[WHAT YOU NEED TO DO]:
**1.** From the healthcare retention case study below, list the life events it names as part of the healthcare journey.
**2.** Answer these questions using the healthcare retention case study below, one answer per line, marked as the questions are.
(a) What two tools did the client first use to understand the problem?
(b) How many years back did the team go when identifying every customer who left?
(c) How much was the retention problem costing the organization each year?
(GIVEN PASSAGE Opens)
The healthcare market has changed dramatically over the last five years with the introduction of insurance exchanges and reform efforts that are rewarding health quality over quantity. These changes have accelerated a shift toward healthcare consumerism and increasing demands among consumers for experiences that are tailored to their needs. Healthcare organizations that are responsive to these changes and adjust the way they interact with their members have gained market share.

For one Colorado-based healthcare provider, company leaders were particularly challenged by low member satisfaction and net promoter scores along with declining member retention. Efforts to improve member satisfaction were not having the impact they needed and the ongoing loss of members was financially unsustainable.

To understand the problem, the client first turned to the tools they have always used – annual patient satisfaction surveys and call center complaint data. The challenge was that the survey results and call center complaints were fairly similar to years past. Nothing stood out as a significant change.

Solution

Archetype approached the problem differently. Our team started with a behavioral and quantitative approach and identified every customer who left in the past 4 years – then worked backwards to assemble their ‘journey.’ This journey included every touchpoint from the moment they first became a customer until they left. Archetype then assembled a baseline of successful journeys to contrast the two.

The healthcare journey is complex and there is a tremendous number of touchpoints including scheduling appointments, physician encounters, receiving bills, getting referrals, filling prescriptions – as well as life events like switching jobs, getting married, having children.

In all, a dataset was created consisting of nearly four billion data points – and it’s the first time the client ever assembled such a comprehensive view of their members.

After the journeys were assembled, sophisticated machine learning algorithms and data mining techniques were applied to search for patterns in the customer journeys that lead to people leaving. Archetype was able to identify the factors that contributed to customer loss.

Result

The results were surprising—and they pointed the client in a very different direction from previous efforts.

Archetype identified the retention problem was costing the organization $162M annually and that the majority of members who left were new, young, and healthy members (people who haven’t yet chosen a doctor or made their first appointment.) These customers were invisible to the client’s earlier analytics because they hadn’t been to a clinic and therefore weren’t represented in the data being used to analyze member satisfaction. The problem set of customers were completely off the client’s radar.

Initial hypotheses are that the registration and process of choosing a doctor are difficult and confusing to this group of members, leading people to get frustrated and switch providers at their next opportunity. Archetype recommended the client focus on efforts to reach out to this cohort of members and make sure they understand how they can benefit from the services available to them.

This work has prompted the organization to look differently at their member population and is changing the direction of their analytic investigations.  Archetype continues to support their efforts in other projects that are helping gain a deeper understanding of their members and will identify necessary investments to meet member expectations.
(GIVEN PASSAGE Closes)
(EXCERPTED DATA Opens)
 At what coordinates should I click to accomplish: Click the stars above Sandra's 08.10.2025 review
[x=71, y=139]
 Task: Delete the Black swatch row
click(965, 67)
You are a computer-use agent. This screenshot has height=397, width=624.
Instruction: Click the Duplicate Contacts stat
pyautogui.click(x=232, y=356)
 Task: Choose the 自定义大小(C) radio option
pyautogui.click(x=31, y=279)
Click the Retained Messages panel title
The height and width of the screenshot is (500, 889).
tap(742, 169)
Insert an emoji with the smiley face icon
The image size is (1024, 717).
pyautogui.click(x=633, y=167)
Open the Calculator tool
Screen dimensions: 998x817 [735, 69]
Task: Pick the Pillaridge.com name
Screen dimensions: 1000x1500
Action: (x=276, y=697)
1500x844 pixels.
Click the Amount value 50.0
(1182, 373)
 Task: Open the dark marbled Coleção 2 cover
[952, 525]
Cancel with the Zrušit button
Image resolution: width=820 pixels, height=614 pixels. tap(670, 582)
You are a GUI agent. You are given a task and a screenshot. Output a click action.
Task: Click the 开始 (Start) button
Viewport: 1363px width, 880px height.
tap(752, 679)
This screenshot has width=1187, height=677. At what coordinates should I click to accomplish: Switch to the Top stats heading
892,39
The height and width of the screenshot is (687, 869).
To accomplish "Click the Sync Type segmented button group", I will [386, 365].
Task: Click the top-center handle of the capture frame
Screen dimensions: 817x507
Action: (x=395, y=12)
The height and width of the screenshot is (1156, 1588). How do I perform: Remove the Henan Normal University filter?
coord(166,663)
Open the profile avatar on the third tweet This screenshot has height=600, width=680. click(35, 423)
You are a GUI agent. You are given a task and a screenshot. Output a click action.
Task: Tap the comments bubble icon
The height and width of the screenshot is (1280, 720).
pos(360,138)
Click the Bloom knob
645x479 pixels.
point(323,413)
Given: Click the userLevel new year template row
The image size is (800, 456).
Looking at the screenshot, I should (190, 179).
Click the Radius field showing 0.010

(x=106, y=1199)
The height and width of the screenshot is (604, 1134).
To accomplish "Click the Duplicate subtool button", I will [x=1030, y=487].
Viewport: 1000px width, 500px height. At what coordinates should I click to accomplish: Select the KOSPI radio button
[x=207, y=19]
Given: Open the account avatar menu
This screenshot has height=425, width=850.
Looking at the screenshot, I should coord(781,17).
(EXCERPTED DATA Closes)
[TASK RESPONSES]:
**1.**
- Switching jobs
- Getting married
- Having children

**2.**
(a) Annual patient satisfaction surveys and call center complaint data
(b) 4 years
(c) $162M